__WHAT YOU NEED TO DO__. Output every line below as it stands, dropping only the images.

*** EXERCISE MATERIALS ***

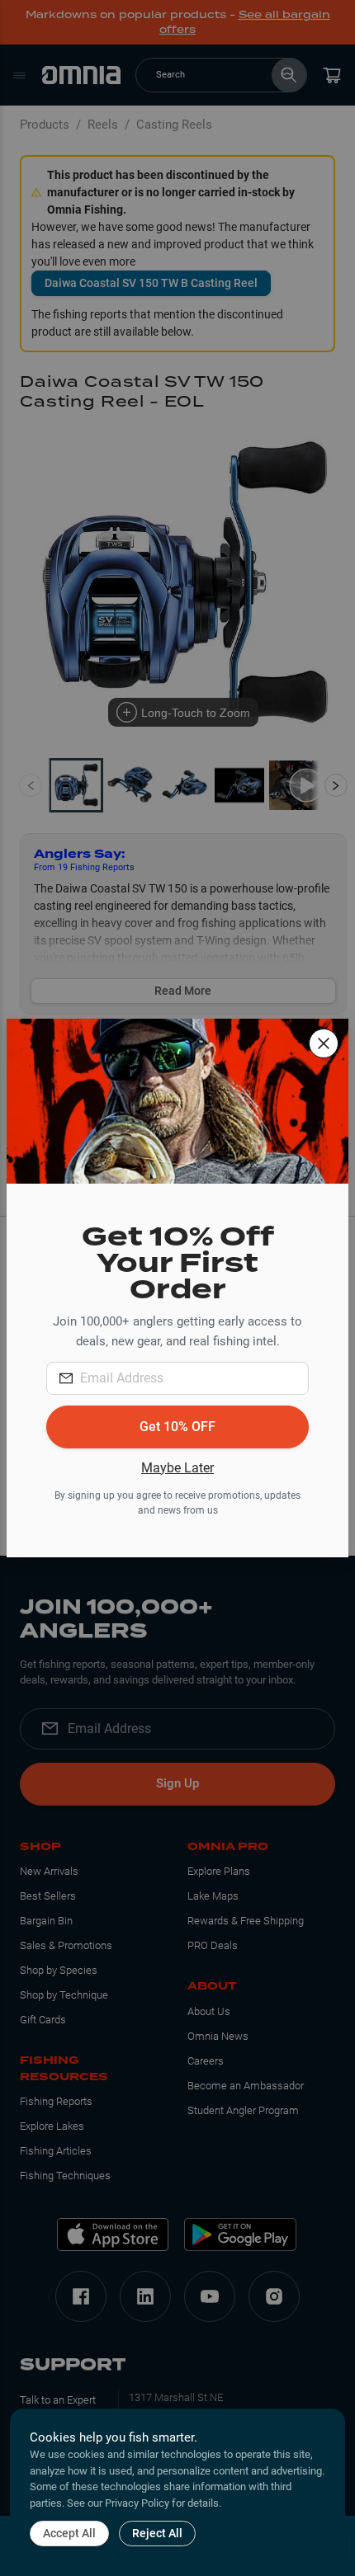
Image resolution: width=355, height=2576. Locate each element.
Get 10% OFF (177, 1426)
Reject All (157, 2533)
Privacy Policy (137, 2503)
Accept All (69, 2533)
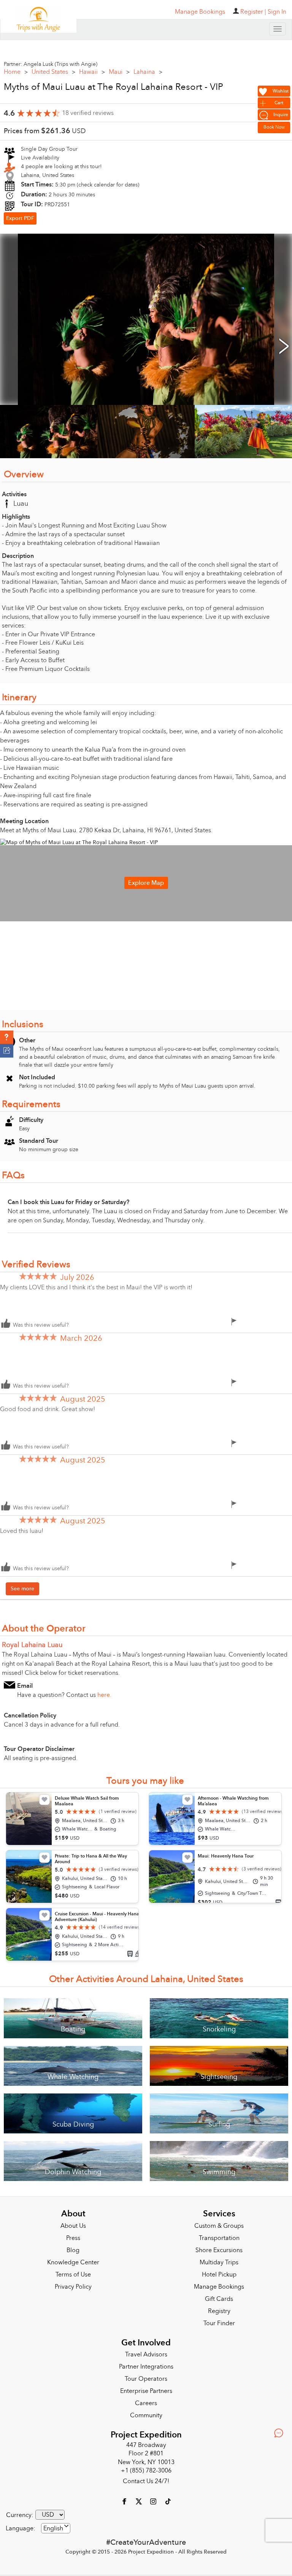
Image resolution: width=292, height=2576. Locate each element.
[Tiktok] (167, 2498)
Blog (73, 2247)
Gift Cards (219, 2296)
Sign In (277, 12)
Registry (219, 2308)
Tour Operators (146, 2376)
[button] (6, 1037)
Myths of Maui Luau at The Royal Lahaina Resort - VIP (113, 84)
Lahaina (147, 69)
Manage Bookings (219, 2284)
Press (73, 2235)
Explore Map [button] (146, 880)
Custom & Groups (219, 2223)
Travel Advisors (146, 2352)
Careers (146, 2400)
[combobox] (55, 2525)
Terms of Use (73, 2272)
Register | (253, 12)
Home (16, 69)
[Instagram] (154, 2498)
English (53, 2526)
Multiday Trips (219, 2260)
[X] (139, 2498)
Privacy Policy (73, 2284)
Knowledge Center (73, 2260)
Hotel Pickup (219, 2272)
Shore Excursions (219, 2247)
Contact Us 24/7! (146, 2478)
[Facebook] (125, 2498)
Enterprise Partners (146, 2388)
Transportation (219, 2235)
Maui (119, 69)
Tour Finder (219, 2320)
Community (146, 2413)
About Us (73, 2223)
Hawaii (92, 69)
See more (22, 1586)
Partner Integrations (146, 2364)
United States (53, 69)
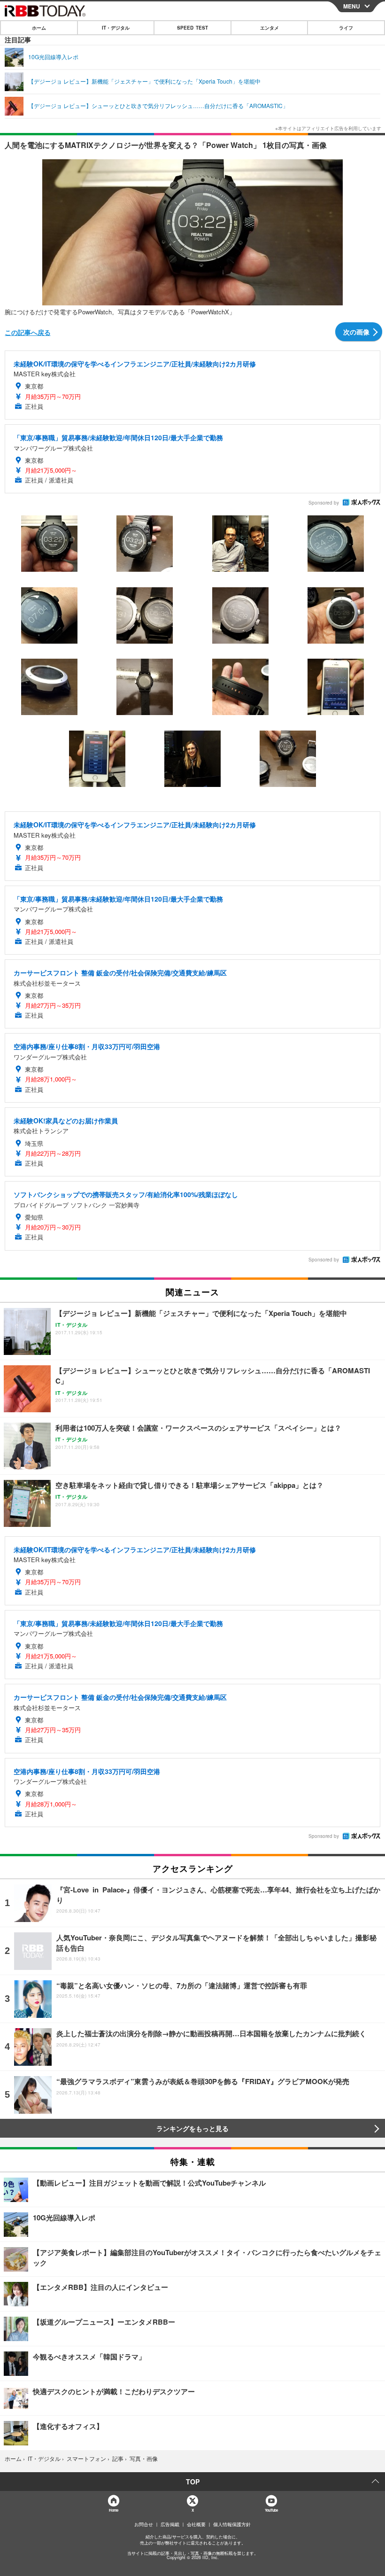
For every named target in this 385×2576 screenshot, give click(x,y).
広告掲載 (170, 2524)
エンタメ (269, 27)
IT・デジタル (116, 27)
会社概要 (196, 2524)
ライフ (346, 27)
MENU (351, 6)
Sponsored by (323, 502)
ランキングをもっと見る (192, 2128)
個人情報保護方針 (232, 2524)
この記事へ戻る (28, 332)
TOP (193, 2481)
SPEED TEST (192, 27)
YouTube (271, 2510)
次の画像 (356, 331)
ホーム (39, 27)
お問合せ (143, 2524)
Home (113, 2510)
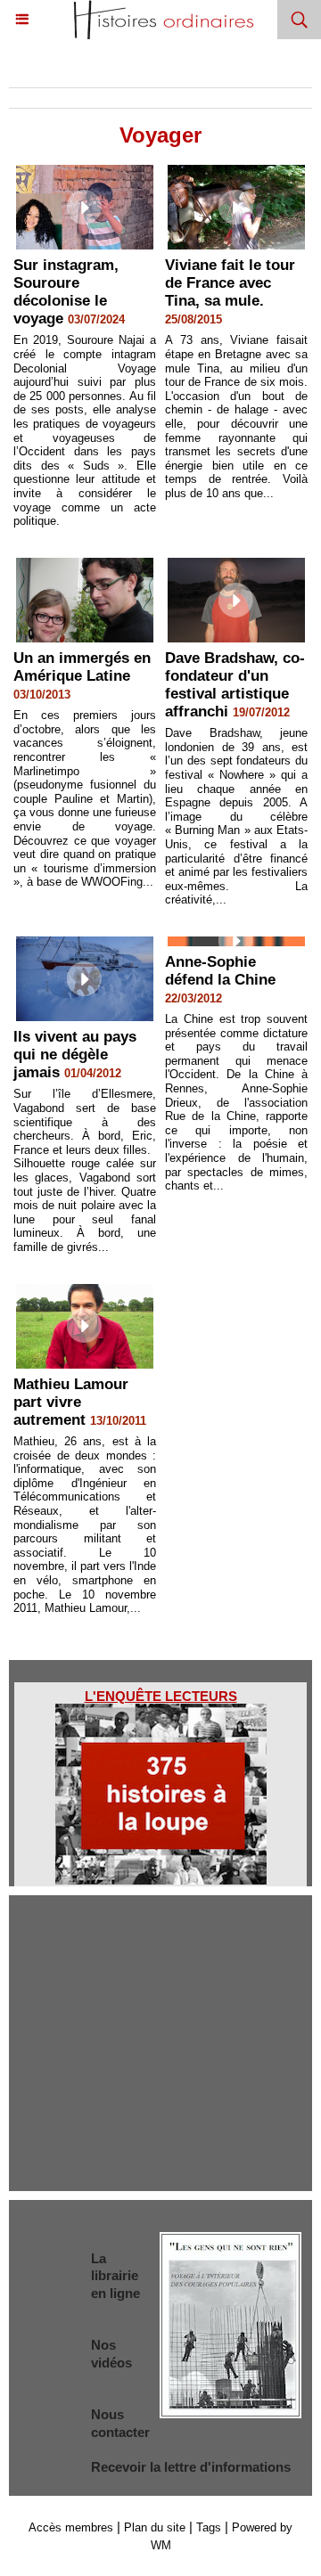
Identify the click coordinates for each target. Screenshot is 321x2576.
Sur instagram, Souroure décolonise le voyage (66, 292)
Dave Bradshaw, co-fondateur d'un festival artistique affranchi (235, 685)
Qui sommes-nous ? (161, 1953)
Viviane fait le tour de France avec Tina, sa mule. (230, 283)
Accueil (37, 70)
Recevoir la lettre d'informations (191, 2466)
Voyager (202, 70)
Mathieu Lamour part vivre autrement (70, 1402)
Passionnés (119, 70)
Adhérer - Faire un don (160, 2057)
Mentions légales (160, 2005)
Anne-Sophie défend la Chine (220, 970)
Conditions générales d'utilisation (161, 2109)
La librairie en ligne (115, 2276)
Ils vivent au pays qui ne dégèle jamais (74, 1054)
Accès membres (71, 2527)
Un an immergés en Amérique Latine (82, 667)
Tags (208, 2527)
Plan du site (154, 2527)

*** End of EXERCISE MATERIALS ***

__RESULT OF THIS TASK__.
Image resolution: width=355, height=2576. Locate each element.
Get 10% OFF (177, 1426)
Reject All (157, 2533)
Privacy Policy (137, 2503)
Accept All (69, 2533)
Image resolution: width=292, height=2576. Locate each element.
[Tiktok] (167, 2498)
Blog (73, 2247)
Gift Cards (219, 2296)
Sign In (277, 12)
Registry (219, 2308)
Tour Operators (146, 2376)
[button] (6, 1037)
Myths of Maui Luau at The Royal Lahaina Resort - VIP (113, 84)
Lahaina (147, 69)
Manage Bookings (219, 2284)
Press (73, 2235)
Explore Map [button] (146, 880)
Custom & Groups (219, 2223)
Travel Advisors (146, 2352)
Careers (146, 2400)
[combobox] (55, 2525)
Terms of Use (73, 2272)
Register | (253, 12)
Home (16, 69)
[Instagram] (154, 2498)
English (53, 2526)
Multiday Trips (219, 2260)
[X] (139, 2498)
Privacy Policy (73, 2284)
Knowledge Center (73, 2260)
Hotel Pickup (219, 2272)
Shore Excursions (219, 2247)
Contact Us 24/7! (146, 2478)
[Facebook] (125, 2498)
Enterprise Partners (146, 2388)
Transportation (219, 2235)
Maui (119, 69)
Tour Finder (219, 2320)
Community (146, 2413)
About Us (73, 2223)
Hawaii (92, 69)
See more (22, 1586)
Partner Integrations (146, 2364)
United States (53, 69)
For every named target in this 385×2576 screenshot, give click(x,y).
広告掲載 (170, 2524)
エンタメ (269, 27)
IT・デジタル (116, 27)
会社概要 (196, 2524)
ライフ (346, 27)
MENU (351, 6)
Sponsored by (323, 502)
ランキングをもっと見る (192, 2128)
個人情報保護方針 (232, 2524)
この記事へ戻る (28, 332)
TOP (193, 2481)
SPEED TEST (192, 27)
YouTube (271, 2510)
次の画像 (356, 331)
ホーム (39, 27)
お問合せ (143, 2524)
Home (113, 2510)
Identify the click coordinates for each target. Screenshot is 321x2576.
Sur instagram, Souroure décolonise le voyage (66, 292)
Dave Bradshaw, co-fondateur d'un festival artistique affranchi (235, 685)
Qui sommes-nous ? (161, 1953)
Viviane fait le tour de France avec Tina, sa mule. (230, 283)
Accueil (37, 70)
Recevoir la lettre d'informations (191, 2466)
Voyager (202, 70)
Mathieu Lamour part vivre autrement (70, 1402)
Passionnés (119, 70)
Adhérer - Faire un don (160, 2057)
Mentions légales (160, 2005)
Anne-Sophie défend la Chine (220, 970)
Conditions générales d'utilisation (161, 2109)
La librairie en ligne (115, 2276)
Ils vivent au pays qui ne dégèle jamais (74, 1054)
Accès membres (71, 2527)
Un an immergés en Amérique Latine (82, 667)
Tags (208, 2527)
Plan du site (154, 2527)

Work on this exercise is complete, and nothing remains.